#### [WHAT THE TASK REQUIRES]
Quote all of the following material back word for word, from its first line through its last.

#### [SUPPLIED INFORMATION]

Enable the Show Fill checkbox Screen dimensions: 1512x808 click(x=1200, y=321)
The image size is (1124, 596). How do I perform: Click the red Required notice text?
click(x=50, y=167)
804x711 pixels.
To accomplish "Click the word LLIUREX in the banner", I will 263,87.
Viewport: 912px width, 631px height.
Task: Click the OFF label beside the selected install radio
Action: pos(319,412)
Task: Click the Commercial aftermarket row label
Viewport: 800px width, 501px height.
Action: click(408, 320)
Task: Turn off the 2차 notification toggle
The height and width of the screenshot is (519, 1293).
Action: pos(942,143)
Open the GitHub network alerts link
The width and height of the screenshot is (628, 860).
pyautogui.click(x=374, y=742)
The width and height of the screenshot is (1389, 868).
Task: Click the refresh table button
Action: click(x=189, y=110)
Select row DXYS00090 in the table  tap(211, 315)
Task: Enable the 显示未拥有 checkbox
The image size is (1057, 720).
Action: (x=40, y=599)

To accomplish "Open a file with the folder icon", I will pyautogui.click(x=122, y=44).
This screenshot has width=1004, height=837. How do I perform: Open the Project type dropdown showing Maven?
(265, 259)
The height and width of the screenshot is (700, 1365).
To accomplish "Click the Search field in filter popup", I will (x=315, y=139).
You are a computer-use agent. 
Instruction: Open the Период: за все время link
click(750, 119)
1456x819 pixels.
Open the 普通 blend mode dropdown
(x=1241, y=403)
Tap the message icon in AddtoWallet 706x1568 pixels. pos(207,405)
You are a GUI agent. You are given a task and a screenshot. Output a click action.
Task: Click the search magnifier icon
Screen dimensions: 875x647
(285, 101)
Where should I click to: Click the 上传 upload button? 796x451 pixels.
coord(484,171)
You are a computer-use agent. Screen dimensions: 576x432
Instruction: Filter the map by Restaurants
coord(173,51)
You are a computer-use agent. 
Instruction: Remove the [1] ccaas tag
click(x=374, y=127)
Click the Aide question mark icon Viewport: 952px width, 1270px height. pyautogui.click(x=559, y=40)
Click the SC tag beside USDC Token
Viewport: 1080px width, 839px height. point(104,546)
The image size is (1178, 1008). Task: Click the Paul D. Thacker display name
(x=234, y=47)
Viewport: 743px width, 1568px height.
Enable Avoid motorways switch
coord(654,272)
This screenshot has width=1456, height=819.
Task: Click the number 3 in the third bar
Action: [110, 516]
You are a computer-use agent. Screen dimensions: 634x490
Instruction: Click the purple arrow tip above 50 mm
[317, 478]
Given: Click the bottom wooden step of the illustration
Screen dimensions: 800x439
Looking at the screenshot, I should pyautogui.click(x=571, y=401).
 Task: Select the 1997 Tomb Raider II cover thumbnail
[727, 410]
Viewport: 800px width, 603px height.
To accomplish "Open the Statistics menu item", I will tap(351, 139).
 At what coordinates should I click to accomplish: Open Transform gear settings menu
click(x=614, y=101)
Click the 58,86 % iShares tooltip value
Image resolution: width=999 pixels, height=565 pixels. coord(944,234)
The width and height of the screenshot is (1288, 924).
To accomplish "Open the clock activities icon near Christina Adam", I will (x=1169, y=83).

#### [RESPONSE TO THE EXERCISE]
Enable the Show Fill checkbox Screen dimensions: 1512x808 click(x=1200, y=321)
The image size is (1124, 596). How do I perform: Click the red Required notice text?
click(x=50, y=167)
804x711 pixels.
To accomplish "Click the word LLIUREX in the banner", I will 263,87.
Viewport: 912px width, 631px height.
Task: Click the OFF label beside the selected install radio
Action: pos(319,412)
Task: Click the Commercial aftermarket row label
Viewport: 800px width, 501px height.
Action: click(408, 320)
Task: Turn off the 2차 notification toggle
The height and width of the screenshot is (519, 1293).
Action: pos(942,143)
Open the GitHub network alerts link
The width and height of the screenshot is (628, 860).
pyautogui.click(x=374, y=742)
The width and height of the screenshot is (1389, 868).
Task: Click the refresh table button
Action: click(x=189, y=110)
Select row DXYS00090 in the table  tap(211, 315)
Task: Enable the 显示未拥有 checkbox
The image size is (1057, 720).
Action: (x=40, y=599)

To accomplish "Open a file with the folder icon", I will pyautogui.click(x=122, y=44).
This screenshot has width=1004, height=837. How do I perform: Open the Project type dropdown showing Maven?
(265, 259)
The height and width of the screenshot is (700, 1365).
To accomplish "Click the Search field in filter popup", I will (x=315, y=139).
You are a computer-use agent. 
Instruction: Open the Период: за все время link
click(750, 119)
1456x819 pixels.
Open the 普通 blend mode dropdown
(x=1241, y=403)
Tap the message icon in AddtoWallet 706x1568 pixels. pos(207,405)
You are a GUI agent. You are given a task and a screenshot. Output a click action.
Task: Click the search magnifier icon
Screen dimensions: 875x647
(285, 101)
Where should I click to: Click the 上传 upload button? 796x451 pixels.
coord(484,171)
You are a computer-use agent. Screen dimensions: 576x432
Instruction: Filter the map by Restaurants
coord(173,51)
You are a computer-use agent. 
Instruction: Remove the [1] ccaas tag
click(x=374, y=127)
Click the Aide question mark icon Viewport: 952px width, 1270px height. pyautogui.click(x=559, y=40)
Click the SC tag beside USDC Token
Viewport: 1080px width, 839px height. point(104,546)
The image size is (1178, 1008). Task: Click the Paul D. Thacker display name
(x=234, y=47)
Viewport: 743px width, 1568px height.
Enable Avoid motorways switch
coord(654,272)
This screenshot has width=1456, height=819.
Task: Click the number 3 in the third bar
Action: [110, 516]
You are a computer-use agent. Screen dimensions: 634x490
Instruction: Click the purple arrow tip above 50 mm
[317, 478]
Given: Click the bottom wooden step of the illustration
Screen dimensions: 800x439
Looking at the screenshot, I should pyautogui.click(x=571, y=401).
 Task: Select the 1997 Tomb Raider II cover thumbnail
[727, 410]
Viewport: 800px width, 603px height.
To accomplish "Open the Statistics menu item", I will tap(351, 139).
 At what coordinates should I click to accomplish: Open Transform gear settings menu
click(x=614, y=101)
Click the 58,86 % iShares tooltip value
Image resolution: width=999 pixels, height=565 pixels. coord(944,234)
The width and height of the screenshot is (1288, 924).
To accomplish "Open the clock activities icon near Christina Adam", I will (x=1169, y=83).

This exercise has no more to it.